- _Directions for this task_
Every line of the records below that has the word "agent" should be copied.

- _Input_
▬▬▬▬▬▬▬▬▬▬

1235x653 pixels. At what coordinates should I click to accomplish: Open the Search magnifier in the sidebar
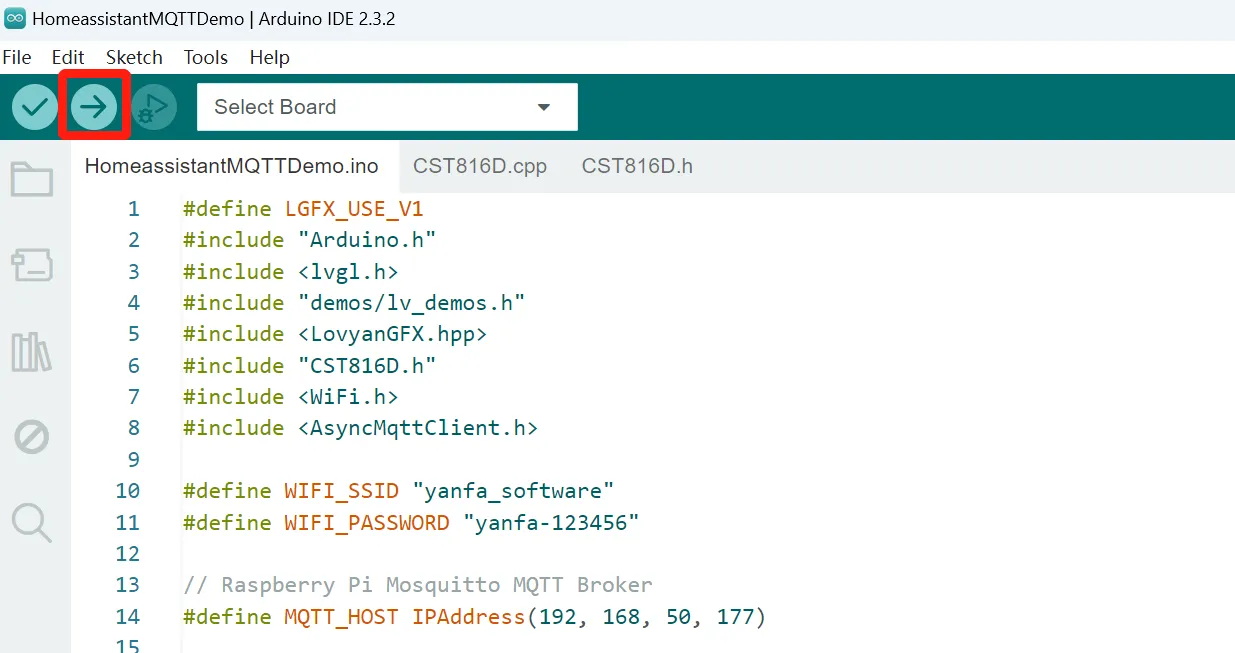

▬▬▬▬▬▬▬▬▬▬

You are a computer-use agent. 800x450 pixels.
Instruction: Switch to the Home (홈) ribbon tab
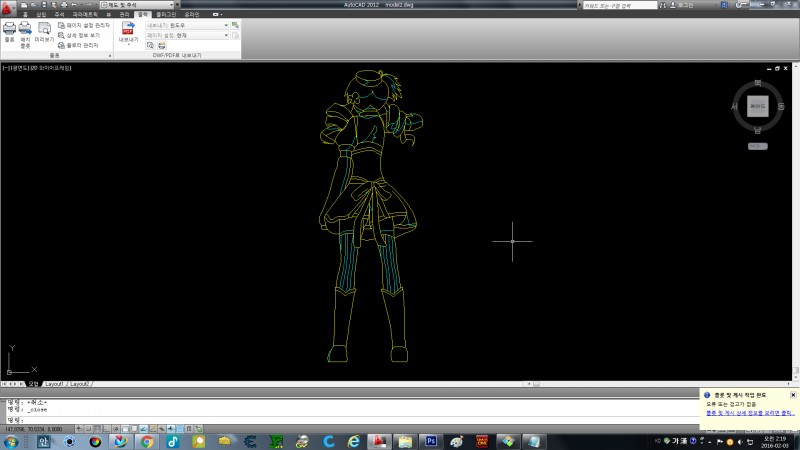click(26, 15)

▬▬▬▬▬▬▬▬▬▬

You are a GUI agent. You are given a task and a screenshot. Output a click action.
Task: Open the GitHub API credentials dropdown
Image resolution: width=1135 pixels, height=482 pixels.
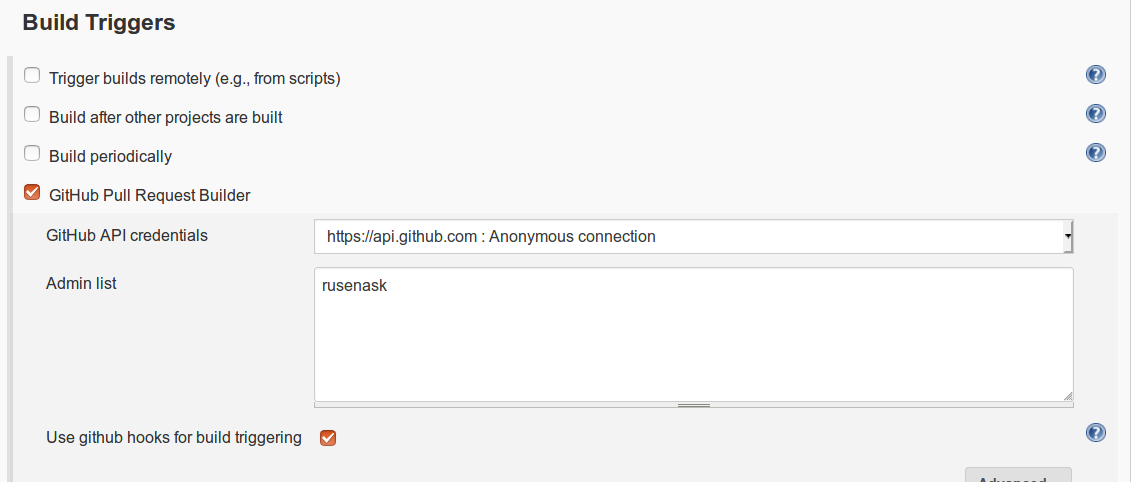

▬▬▬▬▬▬▬▬▬▬

- _Exercise response_
You are a computer-use agent. 800x450 pixels.
You are a GUI agent. You are given a task and a screenshot. Output a click action.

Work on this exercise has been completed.